\ A VOZ PORTALEGRENSE: Janeiro 2019

quarta-feira, janeiro 16, 2019

Desabafos 2018/2019 - XII

O ano de 2019 irá ser até às eleições legislativas de Outubro um fartar de promessas aos portugueses por parte da classe política, com o fim último e único de ganhar o seu voto. Depois, no dia seguinte, a crua realidade fará o seu caminho. O ontem das promessas, maioritariamente irrealistas, dá lugar ao amanhã da apagada e vil tristeza que é, no fundo, o dia-a-dia da grande maioria dos portugueses.
Se não fosse o populismo, as chamadas ‘marcelices’ do circense presidente da República, o que restaria de consolo para o povo que o vê como personagem principal de um reality show, ou da versão mais popularucha de uma telenovela mexicana.
Até Outubro muita água irá correr por debaixo das pontes, mas uma coisa é certa, a extrema-esquerda irá subir em votos e mandatos, a direita não conseguirá maioria, longe disso, pelo que tudo vai ficar como está, mais radicalismo, mais causas fracturantes, mais estado, menos liberdade individual, acentuação da ditadura do politicamente correcto.
Mas será que há verdadeira direita em Portugal? Um regime fruto de uma revolução à esquerda, não consegue construir uma verdadeira alternativa à direita e de direita, papel que caberia no campo nacionalista ao PNR e na área social-cristã e liberal ao CDS.
Portugal tem estado sempre contraciclo desde 1974. Enquanto a Europa rompe com o totalitarismo comunista, em Portugal o leninismo, o trotskismo e o estalinismo, além de ocuparem a universidade são moda e colhem o apoio da comunicação social, a começar por aquela que envergonhada e muito a custo se diz, em voz muito baixa, de direita. Salva-se, honrosamente, o semanário O Diabo.
2019 vai ser um ano, mais um, perdido para Portugal e para os portugueses.
Rádio Portalegre, 14 de Janeiro de 2019

terça-feira, janeiro 08, 2019

Desabafos 2018/2019 - XI

O ano de 2018, que agora finda, pode ser dividido em duas partes.

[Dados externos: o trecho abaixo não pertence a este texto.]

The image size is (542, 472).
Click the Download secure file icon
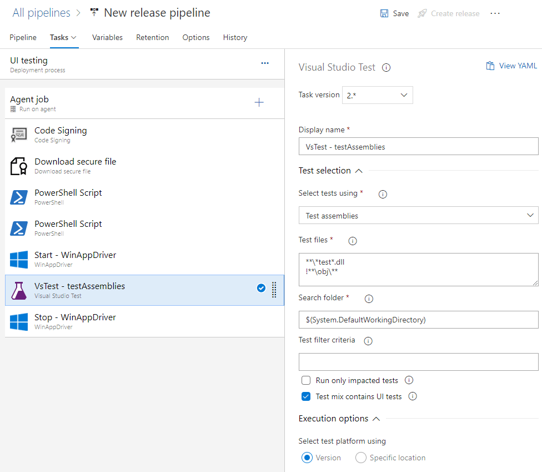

A primeira vai do início do ano até à aprovação do orçamento de estado para 2019. A segunda, de então até este final do ano.
Na primeira parte, o governo e os radicais que o suportam caminhavam lado a lado, nas promessas de tudo e mais alguma coisa ao povo, que tudo e em tudo acredita. Na última é o «desmanchar» da feira de promessas, e o começo de um conjunto de greves que irá prolongar-se pelo ano de 2019, até às eleições legislativas, tendo pelo meio as eleições europeias.
Que importa a economia nacional, se o importante é o voto popular nas urnas.
Hoje já não se fala no porto de mar de Setúbal, e muito menos na empresa alemã Autoeuropa. Bastou uma «simpática» ameaça vinda da sede da empresa, para tudo se resolver em minutos! E ninguém mais falou no assunto.
Este caso é uma derrota não para os sindicatos, mas sim para o governo que através dos ministérios ligados à área do conflito, não tiveram engenho e muito menos arte para, de acordo com as leis do país, resolver o conflito.
E também sai derrotado o presidente da República, que mostrou mais uma vez que é de uma vacuidade total, populista a roçar o irresponsável, que em tudo se mete, e que sai sempre, como diz o povo, «antes da barraca arder».
O ano de 2018 é o ano de todas as promessas, realistas, irrealista e utópicas do governo. E, voltando à sabedoria do povo, «quem vier a seguir, que feche a porta».